松平:本当にアニメのサザエさんのイメージにぴったりで明るくて。稽古場も彼女の明るさのおかげで雰囲気がとてもよく、楽しくやらせてもらいました。
藤原:お稽古の初日には、また(サザエさんの髪型の)カチューシャをつけますよ。(笑) つけると「頑張ろう!」という気持ちになります。

―紀香さんはサザエさんのイメージにぴったりだという皆さまのお話を聞いて、いかがですか?
藤原:皆さんそうおっしゃってくださいますけど、稽古初日の本読みで、皆さんがテレビで見ていたサザエさん一家そのままだと思わせてくれたことが衝撃的でした。マスオさんもそっくりだし、フネさんも波平さんも役を愛してここに集結されているんだと、まざまざと思い知らされたので、その時から「みなさんがいればサザエになれる」と、本当に思いました。

―明治座での公演という点はいかがですか?
藤原:私も明治座さんによく観に来ますが、安心感が大きいです。面白い作品を上演してくださいますし、カフェやお弁当もとっても美味しくて、お客さまが喜ばれるような工夫がいろいろされています。
そして、舞台機構が素晴らしいです。廻り舞台が使える劇場は全国でも限られた所にしかない。それはやはり150年の歴史を持つ明治座だからだと思うので、明治座で上演できることがとても嬉しいですね。

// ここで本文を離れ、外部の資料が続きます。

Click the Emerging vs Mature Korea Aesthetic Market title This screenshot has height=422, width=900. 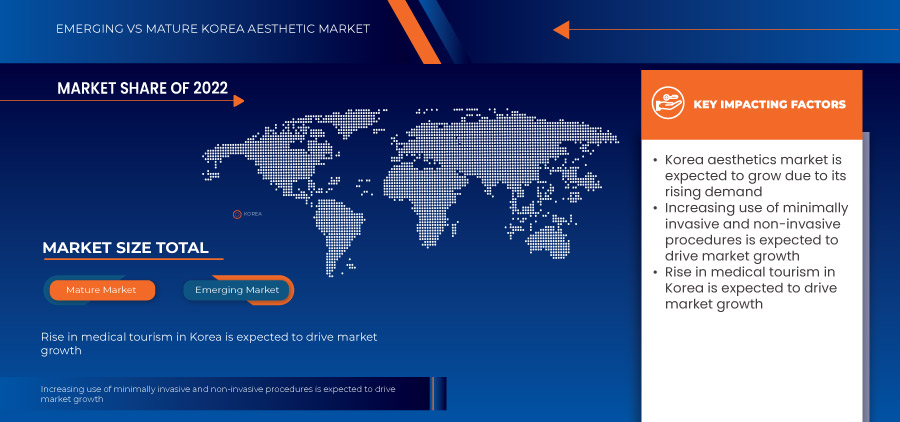212,29
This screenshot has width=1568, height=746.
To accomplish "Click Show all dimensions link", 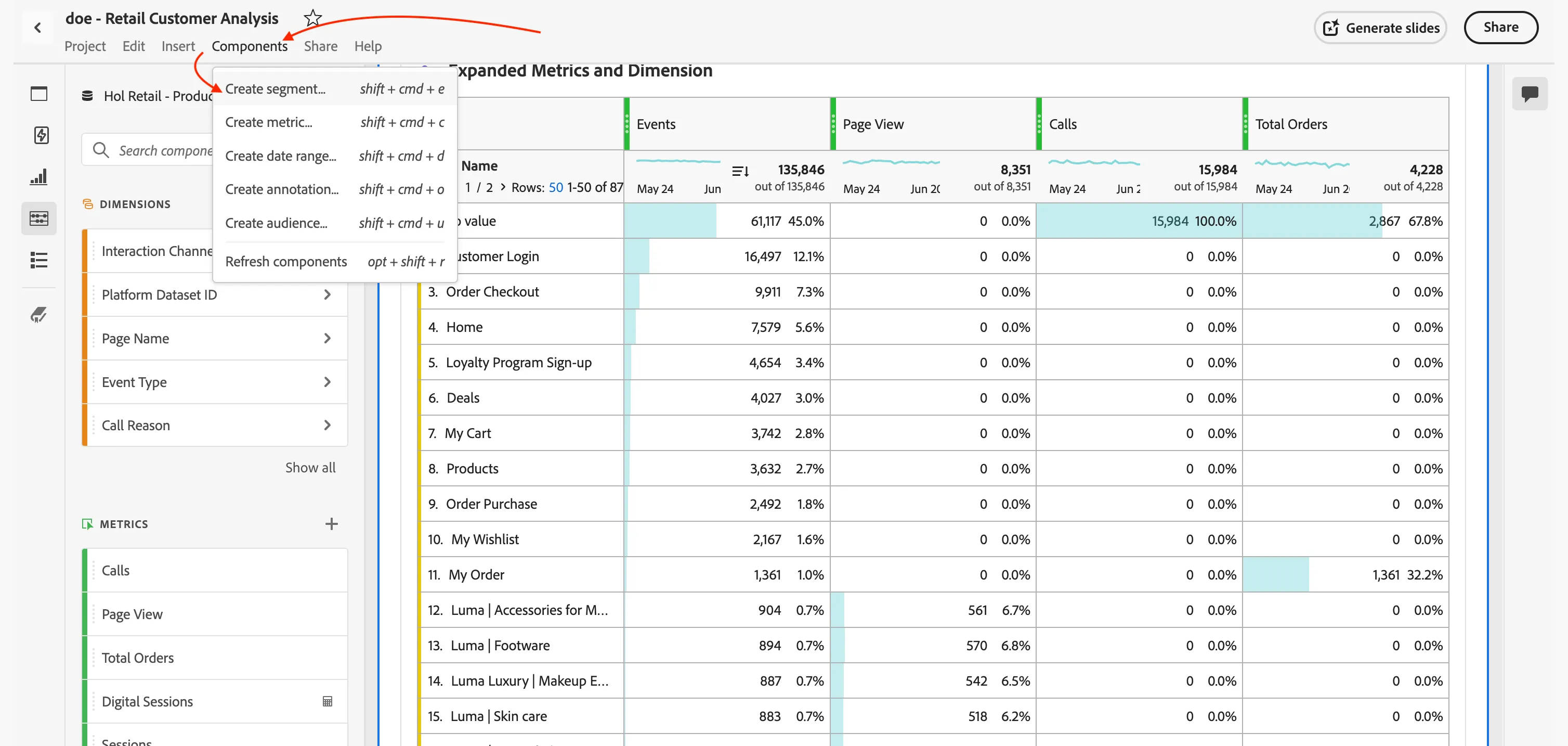I will [x=310, y=468].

葛山:本当に好きな劇場です。ただ芝居を観て終わりではなくて、お客様がその日1日を楽しみに来ていらっしゃるというのをいつも感じます。休憩時間には美味しいお弁当食べて楽しくお喋りされて、土産を売っているのを見たり、観光バスで来られる方もいて、明治座での1日をすごく楽しまれている。思い出として大きく残るんだろうなという、その雰囲気がすごく好きです。

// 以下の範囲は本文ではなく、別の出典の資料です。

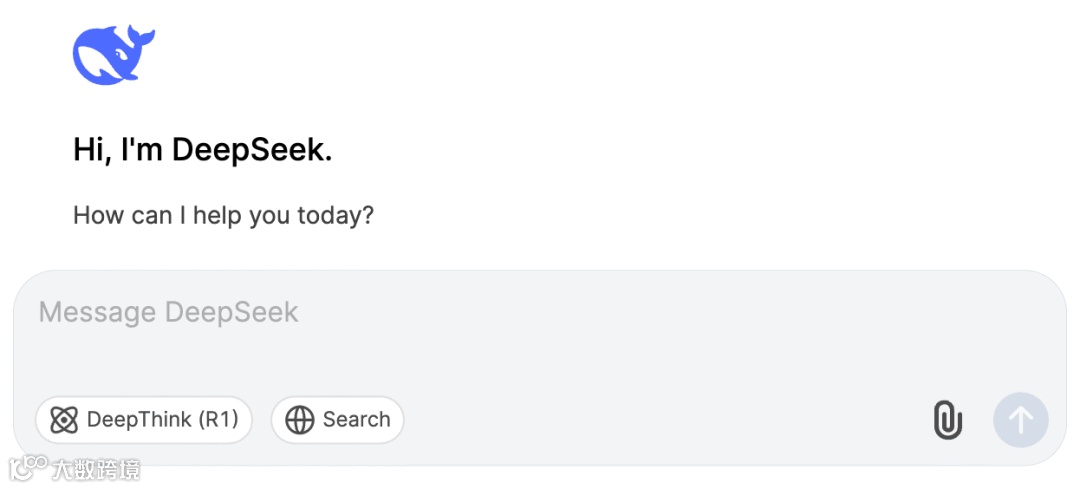The image size is (1080, 489).
Task: Click the DeepSeek whale logo
Action: (x=113, y=56)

高橋:最初は廻り舞台に戸惑いはありましたけども、緞帳の厚さなどからも伝統ある劇場だと感じますね。そういう中で、お芝居を安心して観ていただく。無機質な感じの現代風の劇場だったらどうだろうかと思うと、懐の深い明治座で上演させてもらえるのが嬉しいと思います。

松平:やっぱり芝居小屋という雰囲気で、花道もあって、後ろのお客さまにも近づける。使い勝手のいい劇場という印象で、あの雰囲気がやっぱりいいですね。舞台上からもお客様の反応が分かりやすいですね。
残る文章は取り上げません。